Security & Trust

Security Policy

At DataFuse, enterprise security isn't a checkbox — it's our core architectural foundation. Learn how we isolate credentials, secure gateways, and manage risks.

1. Structural Decoupling Architecture

Traditional integration networks bind API secrets directly inside the runtime execution layers or agent prompt context threads. This design exposes customer integrations to prompt injection theft vectors and leak hazards.

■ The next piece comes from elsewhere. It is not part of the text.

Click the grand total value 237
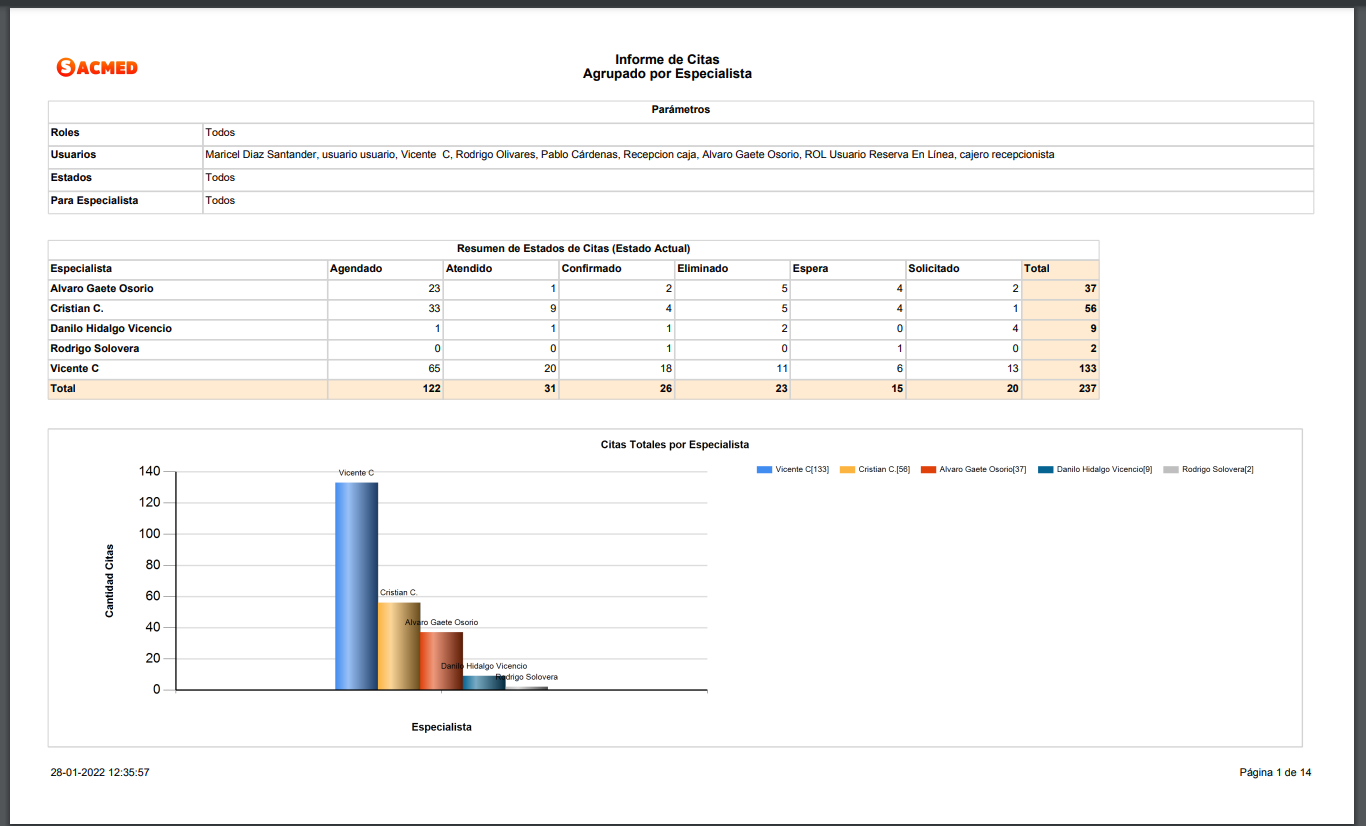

DataFuse eliminates this design flaw by establishing a Cryptographically Decoupled Gateway:

  • Vault Isolation: User credentials (API keys, oauth tokens, database secrets) are stored in an isolated Hardware Security Module (HSM) enclave.
  • Gateway Injection: Secrets are only fetched and injected into headers on the fly at the reverse-proxy layer immediately before calling the target API endpoint.
  • Response Sanitization: Gateway filters intercept returned payload streams, stripping all API keys or authentication traces before returning response streams back to the autonomous AI runtime or browser.

2. Encryption & Key Custody

We safeguard customer secrets and developer workspace metadata through dual-layered encryption:

  • Data at Rest: Application databases, compiled YAML configurations, and session records are encrypted using AES-256 with keys managed by AWS KMS (Key Management Service).
  • Credential Vaults: Hardware vaults manage customer keys with multi-region envelope encryption. Data is decryptable only by automated, short-lived gateway execution accounts under tight IAM restrictions.
  • Data in Transit: Enforced TLS 1.3 encryption on all public APIs, dashboard endpoints, and background microservices communication. Legacy TLS version requests are automatically dropped at our edge.

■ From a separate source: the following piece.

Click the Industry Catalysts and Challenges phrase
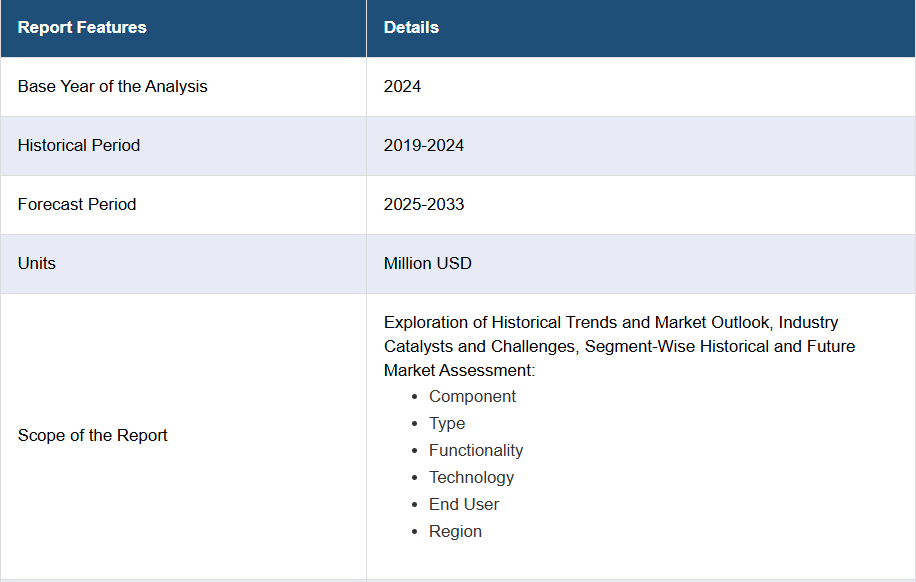The height and width of the screenshot is (582, 916). pyautogui.click(x=480, y=347)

3. Network & Infrastructure Security

Our secure gateway infrastructure runs inside isolated Amazon Web Services Virtual Private Clouds (VPCs):

  • VPC Isolation: Production datastores and isolated credential enclaves have no direct exposure to the public internet and communicate exclusively via internal private endpoints.
  • Edge Protection: Enforced Cloudflare edge proxy configurations protect against DDoS attacks, automated scrape-bots, and SQL-injections.
  • Intrusion Detection: AWS GuardDuty and container vulnerability monitors scan active workloads for anomalous network scans, memory spikes, or unauthorized shell spawns.

4. Security Governance & Audits

DataFuse builds continuous security controls that are independently certified and monitored:

  • SOC 2 Type II: Our organization undergoes annual third-party audits verifying our controls meet strict trust criteria (Security, Availability, Confidentiality).
  • Continuous Compliance: We leverage automated compliance tracking (Vanta) to monitor IAM access, MDM status on employee laptops, and backup readiness daily.
  • Employee Training: Background checks are performed on all new hires, and mandatory annual security awareness training is enforced company-wide.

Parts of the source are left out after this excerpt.